[Some records]
>> START
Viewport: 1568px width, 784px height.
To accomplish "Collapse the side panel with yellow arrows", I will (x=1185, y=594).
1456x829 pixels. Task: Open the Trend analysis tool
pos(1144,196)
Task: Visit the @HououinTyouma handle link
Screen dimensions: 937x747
>> END
>> START
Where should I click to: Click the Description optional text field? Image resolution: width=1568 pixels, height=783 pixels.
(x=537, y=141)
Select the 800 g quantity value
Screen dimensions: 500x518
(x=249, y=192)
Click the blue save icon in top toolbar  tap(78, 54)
>> END
Shift every coordinate in the answers by adding 34 to each number, and rewrite all the items starting at the line containing "Viewport: 1568px width, 784px height." and ending at the line containing "Screen dimensions: 937x747", requests included. Leave out every other line.

● Solved problem:
Viewport: 1568px width, 784px height.
To accomplish "Collapse the side panel with yellow arrows", I will (x=1219, y=628).
1456x829 pixels. Task: Open the Trend analysis tool
pos(1178,230)
Task: Visit the @HououinTyouma handle link
Screen dimensions: 937x747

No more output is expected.